>> Start Information provided

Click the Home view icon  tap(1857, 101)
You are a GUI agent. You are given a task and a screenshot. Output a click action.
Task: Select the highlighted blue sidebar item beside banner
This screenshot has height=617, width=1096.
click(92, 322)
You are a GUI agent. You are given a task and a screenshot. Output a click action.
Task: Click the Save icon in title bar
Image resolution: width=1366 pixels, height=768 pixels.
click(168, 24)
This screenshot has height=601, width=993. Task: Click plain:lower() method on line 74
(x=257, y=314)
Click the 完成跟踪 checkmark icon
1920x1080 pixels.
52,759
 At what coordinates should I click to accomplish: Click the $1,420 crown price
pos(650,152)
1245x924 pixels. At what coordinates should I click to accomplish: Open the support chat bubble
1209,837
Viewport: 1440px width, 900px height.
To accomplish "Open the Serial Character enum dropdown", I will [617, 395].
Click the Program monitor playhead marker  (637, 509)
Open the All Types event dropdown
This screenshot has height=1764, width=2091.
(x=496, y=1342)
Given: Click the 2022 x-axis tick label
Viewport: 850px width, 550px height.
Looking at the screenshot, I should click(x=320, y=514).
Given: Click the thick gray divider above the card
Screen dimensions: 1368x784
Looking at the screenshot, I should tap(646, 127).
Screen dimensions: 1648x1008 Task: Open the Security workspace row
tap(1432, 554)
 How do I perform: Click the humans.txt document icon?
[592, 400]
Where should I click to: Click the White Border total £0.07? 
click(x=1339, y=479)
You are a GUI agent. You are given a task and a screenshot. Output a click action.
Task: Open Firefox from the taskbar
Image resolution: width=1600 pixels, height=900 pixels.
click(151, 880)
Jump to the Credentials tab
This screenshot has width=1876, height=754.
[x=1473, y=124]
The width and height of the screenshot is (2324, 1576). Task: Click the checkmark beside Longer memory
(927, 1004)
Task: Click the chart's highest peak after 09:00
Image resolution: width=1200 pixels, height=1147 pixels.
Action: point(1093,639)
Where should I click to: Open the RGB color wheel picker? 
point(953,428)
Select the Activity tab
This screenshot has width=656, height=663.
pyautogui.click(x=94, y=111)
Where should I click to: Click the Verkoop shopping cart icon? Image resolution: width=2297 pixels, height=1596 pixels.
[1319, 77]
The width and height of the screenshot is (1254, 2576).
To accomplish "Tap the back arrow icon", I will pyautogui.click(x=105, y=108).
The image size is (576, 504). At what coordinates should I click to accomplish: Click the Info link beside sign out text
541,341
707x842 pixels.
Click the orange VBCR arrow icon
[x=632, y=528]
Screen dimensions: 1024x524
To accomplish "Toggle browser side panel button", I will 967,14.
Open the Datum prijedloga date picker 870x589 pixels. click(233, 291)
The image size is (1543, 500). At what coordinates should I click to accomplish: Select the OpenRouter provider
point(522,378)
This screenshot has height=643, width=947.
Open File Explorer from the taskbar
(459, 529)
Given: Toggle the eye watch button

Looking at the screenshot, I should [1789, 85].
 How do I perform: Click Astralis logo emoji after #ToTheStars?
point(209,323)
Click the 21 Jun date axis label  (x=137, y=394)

>> End Information provided

→ **Problem**:
Please put every line of the entries above into a numbered list, leaving out any blank lines.

→ **Right answer**:
1. Click the Home view icon  tap(1857, 101)
2. You are a GUI agent. You are given a task and a screenshot. Output a click action.
3. Task: Select the highlighted blue sidebar item beside banner
4. This screenshot has height=617, width=1096.
5. click(92, 322)
6. You are a GUI agent. You are given a task and a screenshot. Output a click action.
7. Task: Click the Save icon in title bar
8. Image resolution: width=1366 pixels, height=768 pixels.
9. click(168, 24)
10. This screenshot has height=601, width=993. Task: Click plain:lower() method on line 74
11. (x=257, y=314)
12. Click the 完成跟踪 checkmark icon
13. 1920x1080 pixels.
14. 52,759
15.  At what coordinates should I click to accomplish: Click the $1,420 crown price
16. pos(650,152)
17. 1245x924 pixels. At what coordinates should I click to accomplish: Open the support chat bubble
18. 1209,837
19. Viewport: 1440px width, 900px height.
20. To accomplish "Open the Serial Character enum dropdown", I will [617, 395].
21. Click the Program monitor playhead marker  (637, 509)
22. Open the All Types event dropdown
23. This screenshot has height=1764, width=2091.
24. (x=496, y=1342)
25. Given: Click the 2022 x-axis tick label
26. Viewport: 850px width, 550px height.
27. Looking at the screenshot, I should click(x=320, y=514).
28. Given: Click the thick gray divider above the card
29. Screen dimensions: 1368x784
30. Looking at the screenshot, I should tap(646, 127).
31. Screen dimensions: 1648x1008 Task: Open the Security workspace row
32. tap(1432, 554)
33.  How do I perform: Click the humans.txt document icon?
34. [592, 400]
35. Where should I click to: Click the White Border total £0.07? 
36. click(x=1339, y=479)
37. You are a GUI agent. You are given a task and a screenshot. Output a click action.
38. Task: Open Firefox from the taskbar
39. Image resolution: width=1600 pixels, height=900 pixels.
40. click(151, 880)
41. Jump to the Credentials tab
42. This screenshot has width=1876, height=754.
43. [x=1473, y=124]
44. The width and height of the screenshot is (2324, 1576). Task: Click the checkmark beside Longer memory
45. (927, 1004)
46. Task: Click the chart's highest peak after 09:00
47. Image resolution: width=1200 pixels, height=1147 pixels.
48. Action: point(1093,639)
49. Where should I click to: Open the RGB color wheel picker? 
50. point(953,428)
51. Select the Activity tab
52. This screenshot has width=656, height=663.
53. pyautogui.click(x=94, y=111)
54. Where should I click to: Click the Verkoop shopping cart icon? Image resolution: width=2297 pixels, height=1596 pixels.
55. [1319, 77]
56. The width and height of the screenshot is (1254, 2576).
57. To accomplish "Tap the back arrow icon", I will pyautogui.click(x=105, y=108).
58. The image size is (576, 504). At what coordinates should I click to accomplish: Click the Info link beside sign out text
59. 541,341
60. 707x842 pixels.
61. Click the orange VBCR arrow icon
62. [x=632, y=528]
63. Screen dimensions: 1024x524
64. To accomplish "Toggle browser side panel button", I will 967,14.
65. Open the Datum prijedloga date picker 870x589 pixels. click(233, 291)
66. The image size is (1543, 500). At what coordinates should I click to accomplish: Select the OpenRouter provider
67. point(522,378)
68. This screenshot has height=643, width=947.
69. Open File Explorer from the taskbar
70. (459, 529)
71. Given: Toggle the eye watch button
72. Looking at the screenshot, I should [1789, 85].
73.  How do I perform: Click Astralis logo emoji after #ToTheStars?
74. point(209,323)
75. Click the 21 Jun date axis label  (x=137, y=394)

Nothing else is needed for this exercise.